1. The Box Tops' original performance of The Letter. (Don't get all technical. I know that they're actually covering Wayne Carson Thompson, but I've never heard his version and if you can find it, good luck and send me a link.) The Box Tops' version is kind of Bluesy and it's totally appropriate to their era and to getting on TV and stuff. (In the video, toward the end, I really got a kick out of the keyboards player goofing on the fact that they're just miming to playback. (The lead singer may have really been singing...I don't know.)
Joe Cocker's cover kicks it up a few notches and just makes the song exuberant. Pay special attention to the backup singers. To be fair, I'm sure they were all stoned out of their minds, but look how much fun they're having. The Box Tops could have played their version in the garage while dad watched his football game. Cocker's version would have brought the cops.

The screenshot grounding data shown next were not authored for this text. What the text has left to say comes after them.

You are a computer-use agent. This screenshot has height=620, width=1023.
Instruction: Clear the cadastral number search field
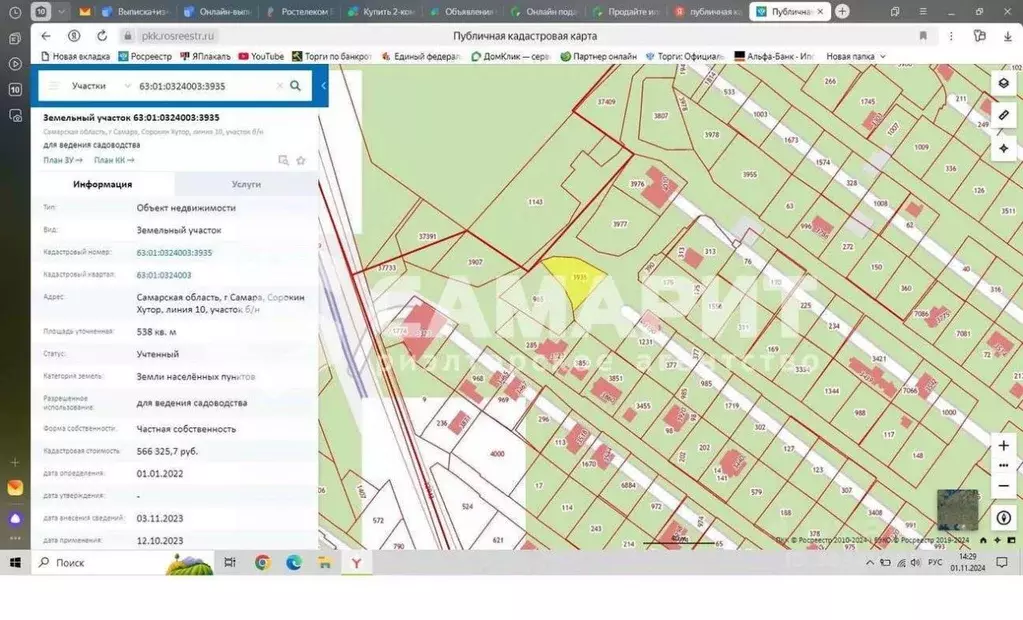click(x=281, y=86)
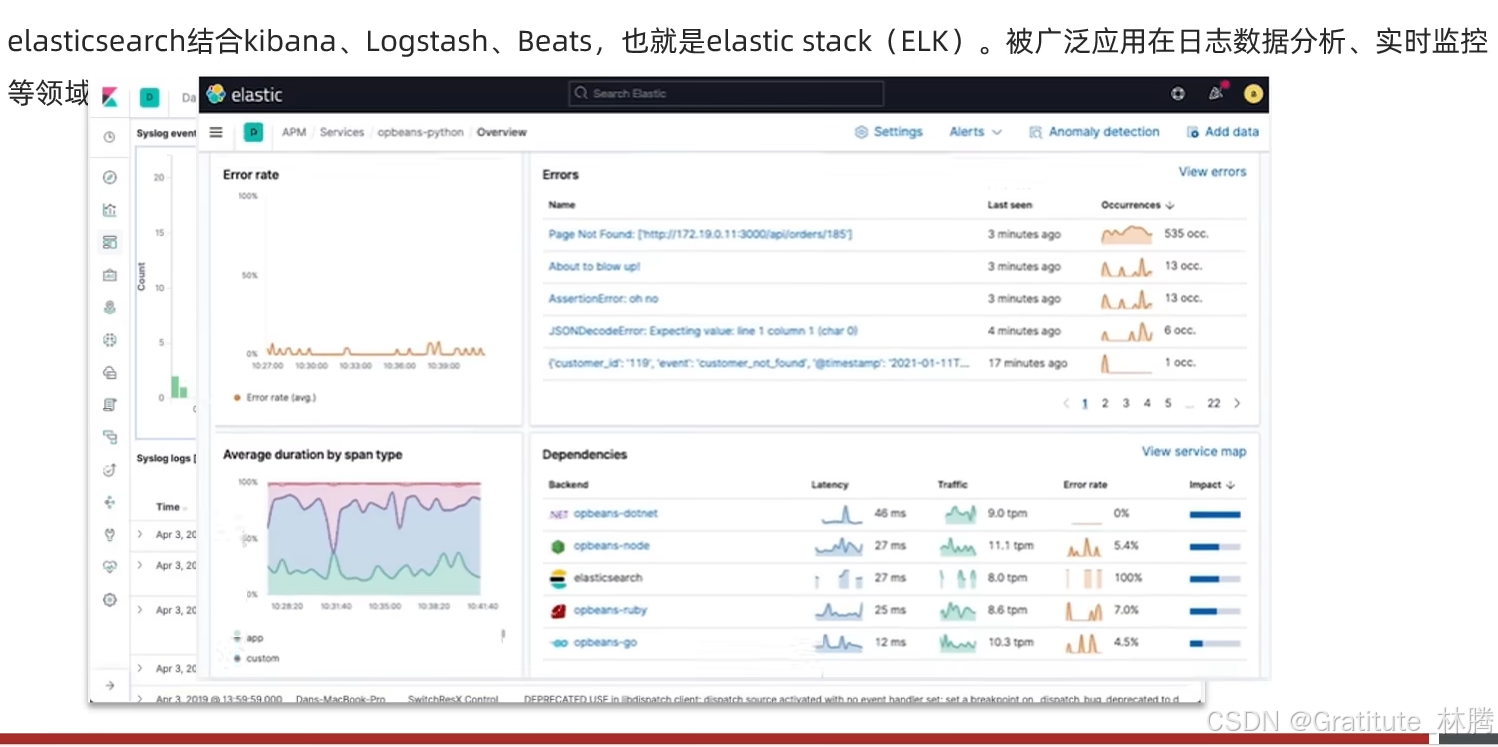
Task: Expand the first Apr 3 log row
Action: coord(140,534)
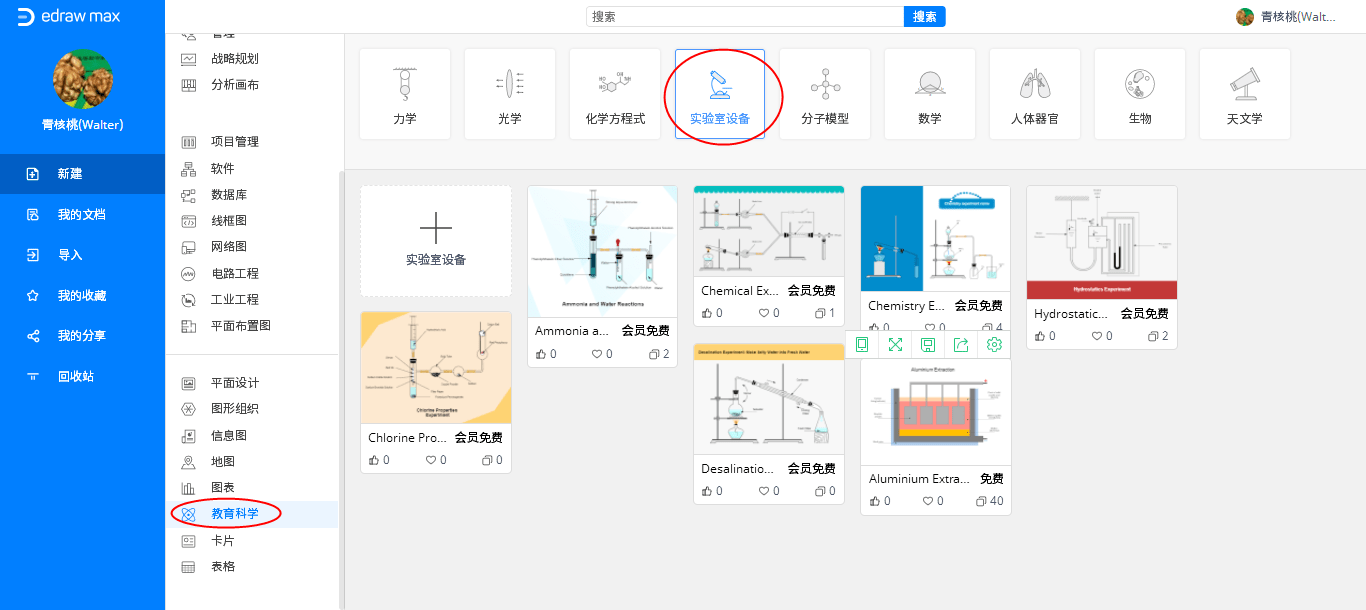Click into the search input field

coord(745,17)
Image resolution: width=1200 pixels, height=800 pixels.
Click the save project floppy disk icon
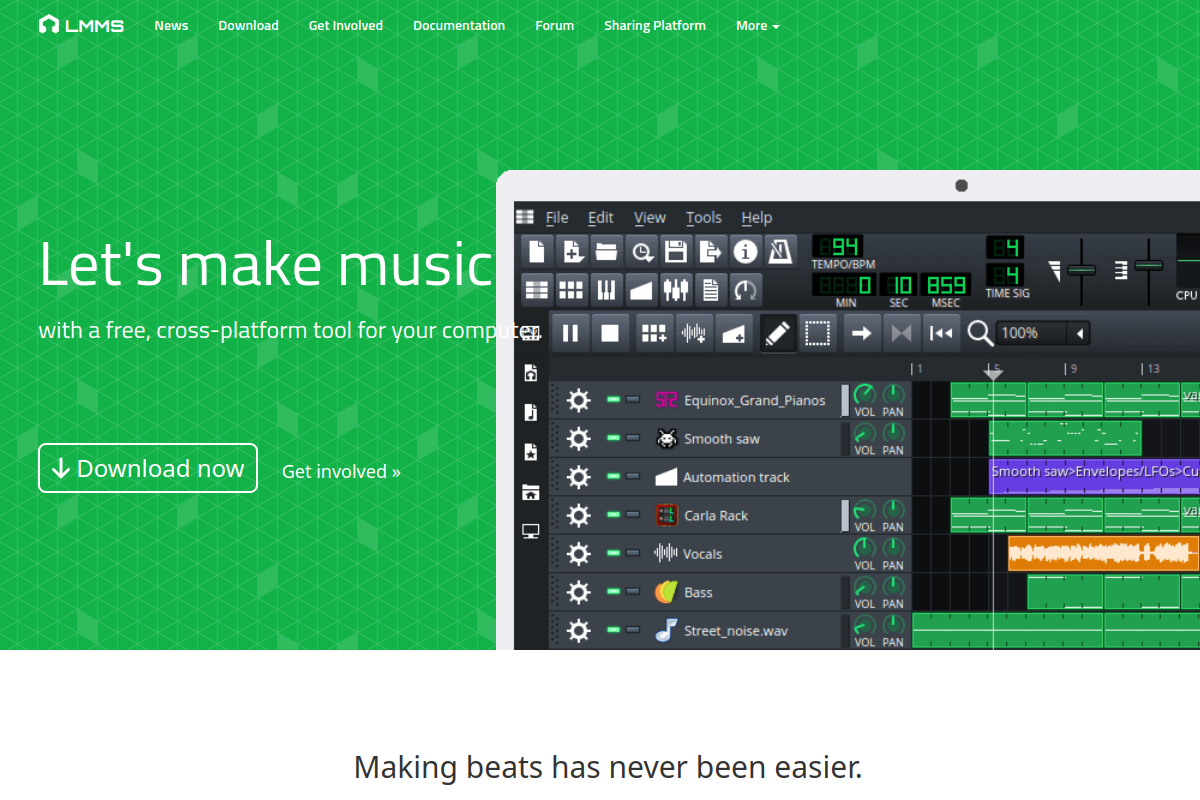click(x=676, y=251)
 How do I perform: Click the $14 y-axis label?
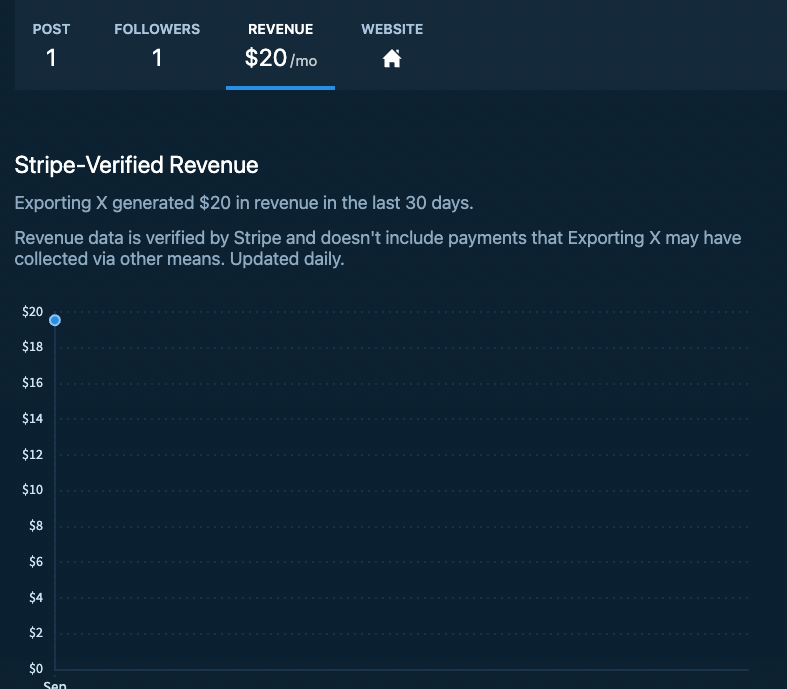[32, 419]
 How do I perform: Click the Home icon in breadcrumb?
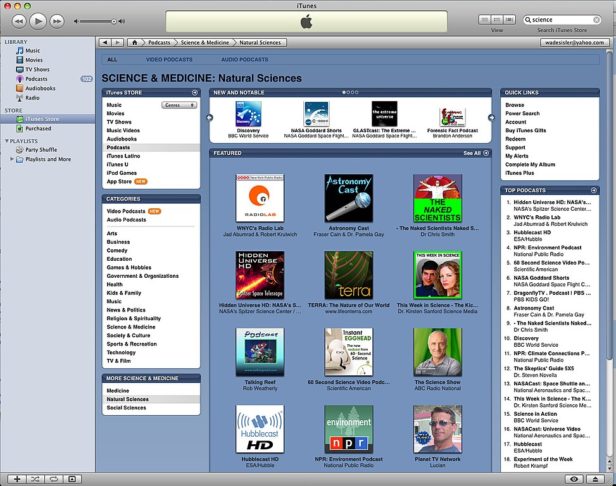click(134, 43)
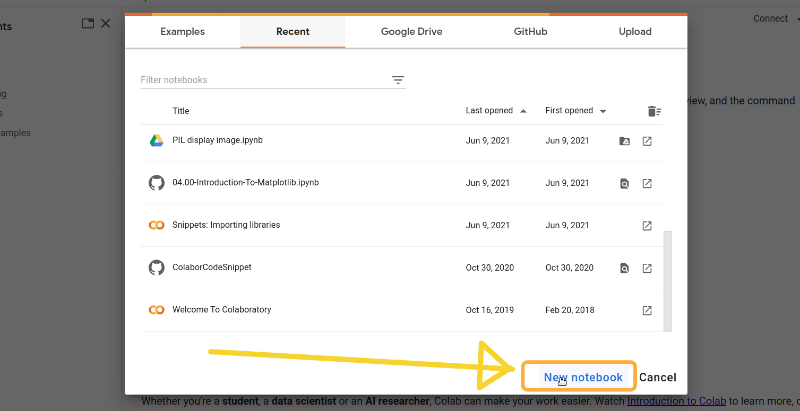Open Welcome To Colaboratory in new tab

(x=647, y=310)
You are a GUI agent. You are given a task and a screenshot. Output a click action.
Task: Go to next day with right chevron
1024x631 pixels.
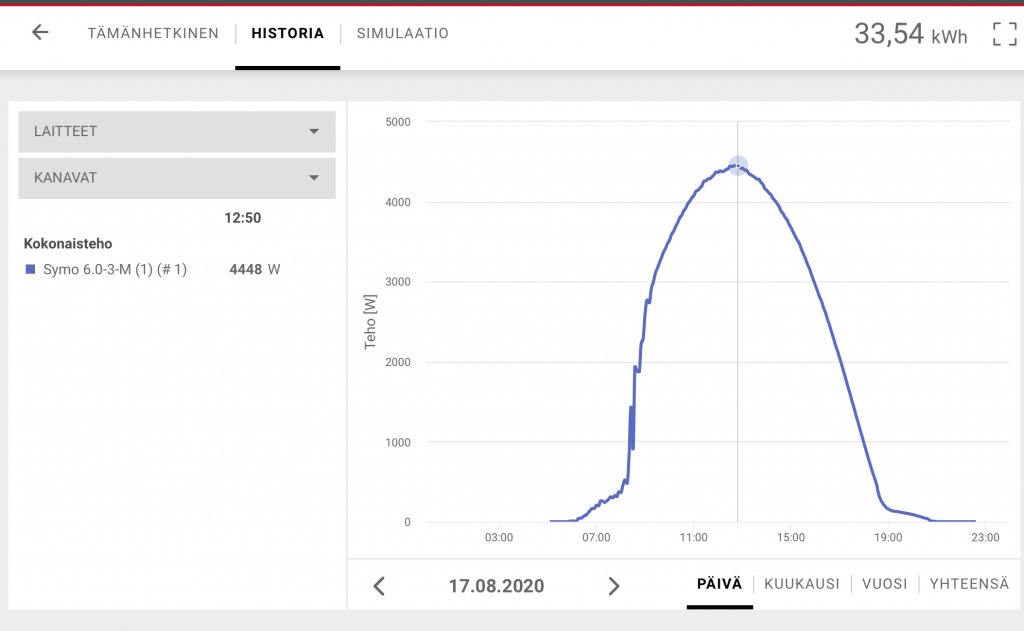point(614,586)
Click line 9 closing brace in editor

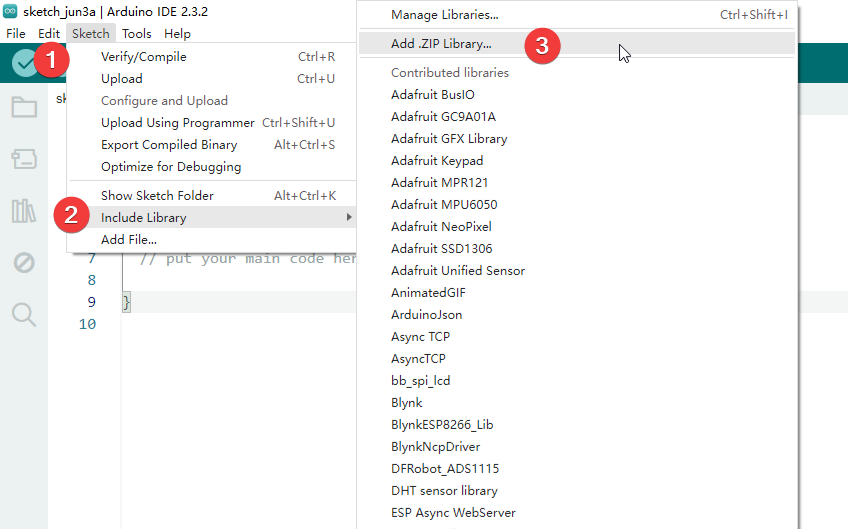click(x=126, y=302)
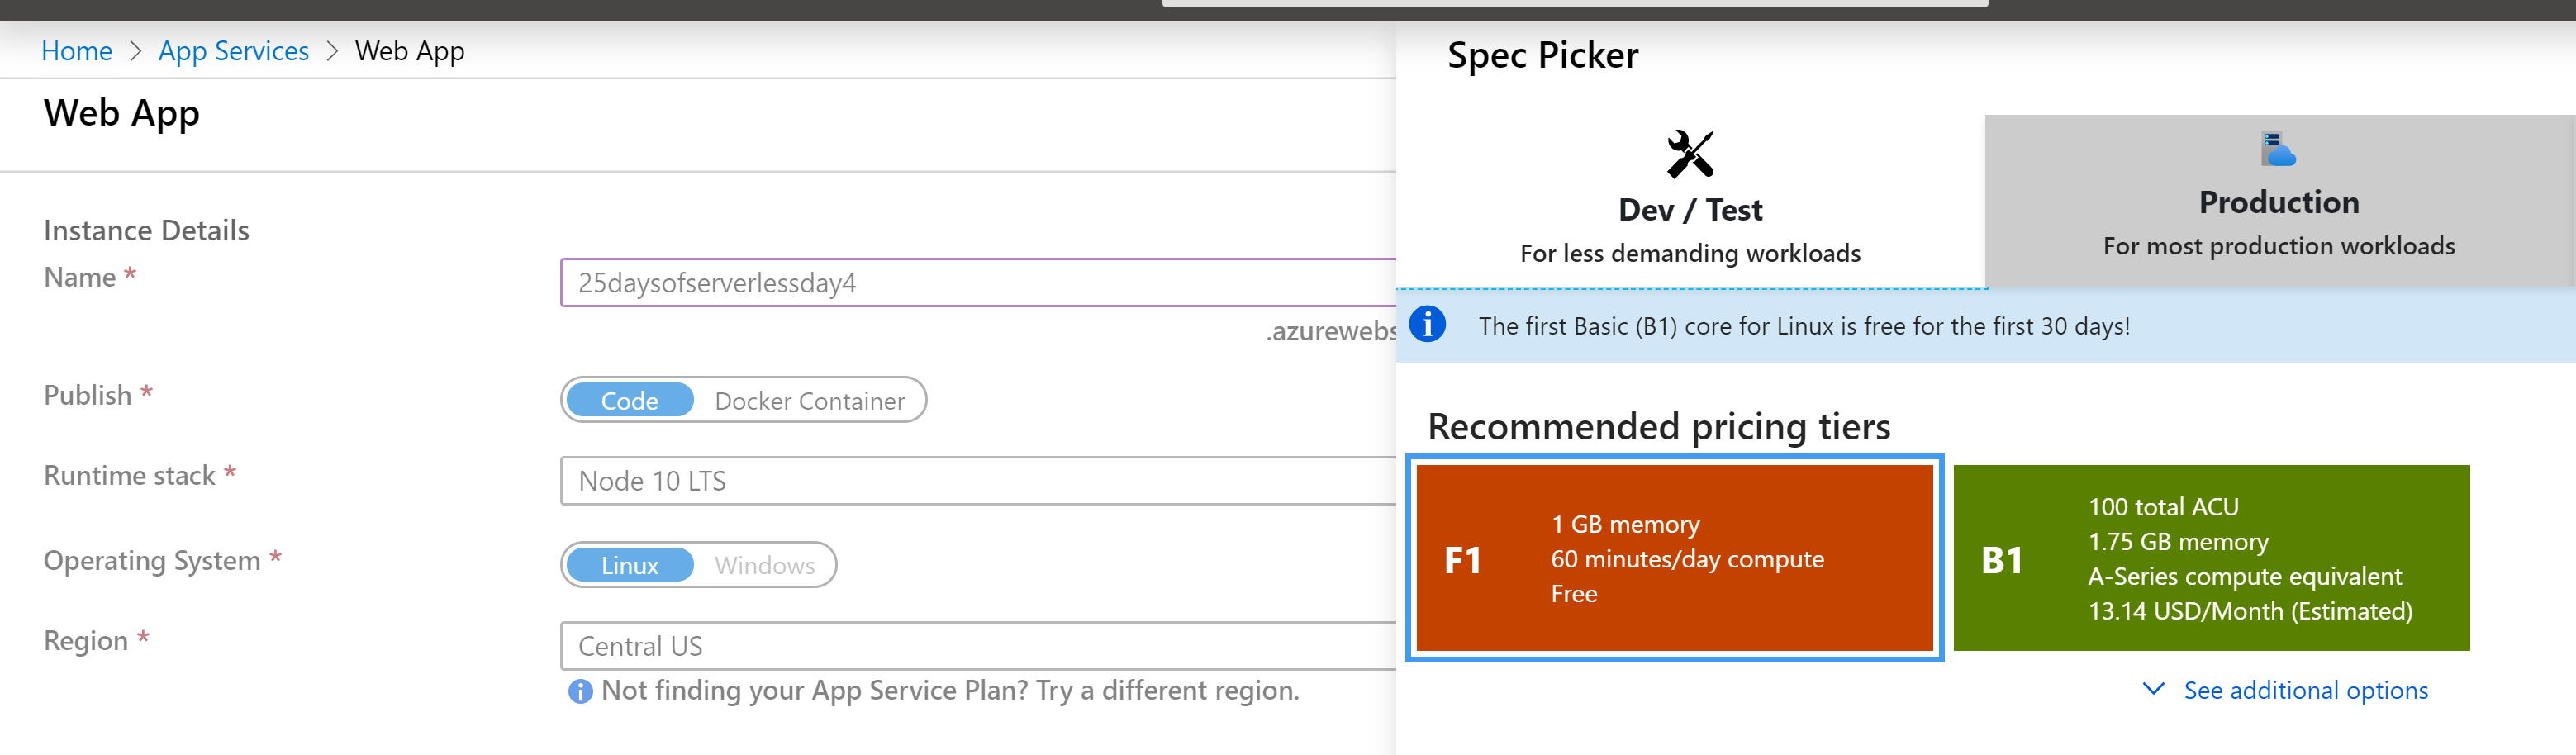This screenshot has height=755, width=2576.
Task: Choose Windows as operating system
Action: point(764,565)
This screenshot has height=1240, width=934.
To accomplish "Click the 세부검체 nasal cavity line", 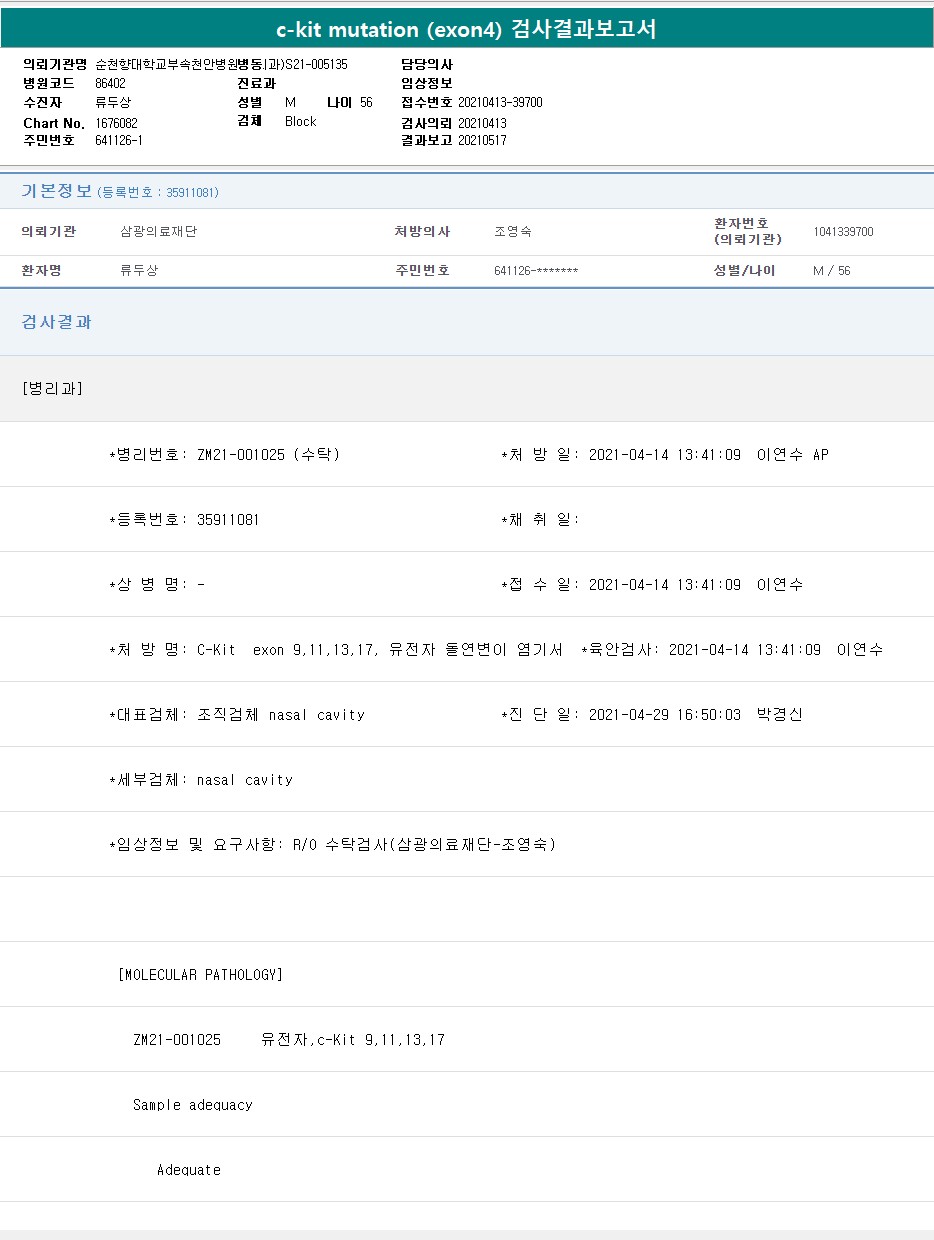I will click(201, 780).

2. The Beatles original performance of With a Little Help From My Friends. I couldn't find any performance video of this one, just a slideshow with the music. Doesn't matter. Just listen to the beginning, maybe up to the first chorus. Can't you just see Ringo swaying his head back and forth while he seranades us?
Again, we'll go to Joe Cocker for the cover. Joe takes a very sedate little song (nothing wrong with that), and completely changes it to a soul bearing blues-shout. Throughout the song, there are these recurring moments when he's standing on the edge of a cliff and you never know whether he's going to pull back at the last moment or just dive off. I think it's amazing.
Edit to add: The thing that really tells you why this version is not the Beatles version is during the Call and Response, "Do you need anybody". Ringo's performance says, I'll be sad if I don't find someone to love, but I'll get by anyway. Cocker's anguished scream in response, shows his primal need. Yup, these are two very different songs.
Note: I found both the "Mad Dogs & Englishmen" version and the "Woodstock" version. Cocker's vocals and instrumentally, the Woodstock performance is better, but the backing vocals at Woodstock are truly cringe-worthy. You get MD&E.
3. Across the Universe by The Beatles. I've always thought of this as more of a John Lennon song, but technically, he was still a Beatle at the time, so...
For the cover, we'll go to Fiona Apple. This is an example of a cover that is absolutely faithful to the original. It's haunting and it's really beautifully done. And to add to that, it's got a kick-ass video. If any of you don't know, there's some very intricate and technically difficult camera work and choreography going on throughout.
The first shot comes into the broken window and finds Fiona in a corner a little less than 30 seconds in. No cut yet. They also manage to avoid seeing the camera or any crew in that huge mirror behind her...no mean trick. I suspect this shot was done with a crane...the arm reaching in through the window, panning over to find her and then "arming" toward her as the pivot point gets close enough to the window to make the swing. As she stands and walks toward the crane, the arm starts swinging the other way and maintains perfect distance from her. It looks almost like one of those shots where the actor is standing on a platform connected to the camera dolly (it's that precise), but that would be impossible without a cut, so, this must be exquisite crane work. It also makes you suspect (wrongly), that the crashing, flying actors and props must have been shot separately and she's in front of a green-screen, but there's too much evidence to the contrary. I'll eat my hat if I'm wrong, but this stuff must all be happening in the same place at the same time.
At 1:12, they pan off of her, setting up for the first cut at 1:21 in. That's because in the next shot, they do have her on a rig attached to the camera. When you do that shot with her spinning in the room on that axis, you're using a gimbal, either she spins or the entire room does. (When Fred Astaire danced on he ceiling, the entire room was spinning.)
Fiona's the one rotating here, because her hair declines to disobey gravity. This shot may have been done in front of green screen. There's an awful lot of shit flying through the air, and it looks like the foreground "flying shit" is a bit more controlled looking. 2nd cut at 2:00 in. At 2:30 she leans out of frame, followed by a cut where she leans back in. This happens over about 2 seconds. Camera is back on the crane (I think). They're working in a fairly tight space, so maybe this is a jib arm (a mini-crane arm that mounts on a dolly). Not sure, but it's a nice shot.
4th cut at 3:25 in. She walks out of frame at 3:40 in. This is a total red herring making you expect another cut, but she's just moved to the corner booth and the camera searches until it finds her and keeps moving closer and closer til the video end.
I can't begin to tell you how truly difficult it is to pull all of those elements together so seamlessly, but it's all pretty damned impressive.
I really didn't intend to go off on that behind the scenes stuff so much here, but I just got sucked in and couldn't help myself. Enjoy the video and tell me what your favorite covers are and why.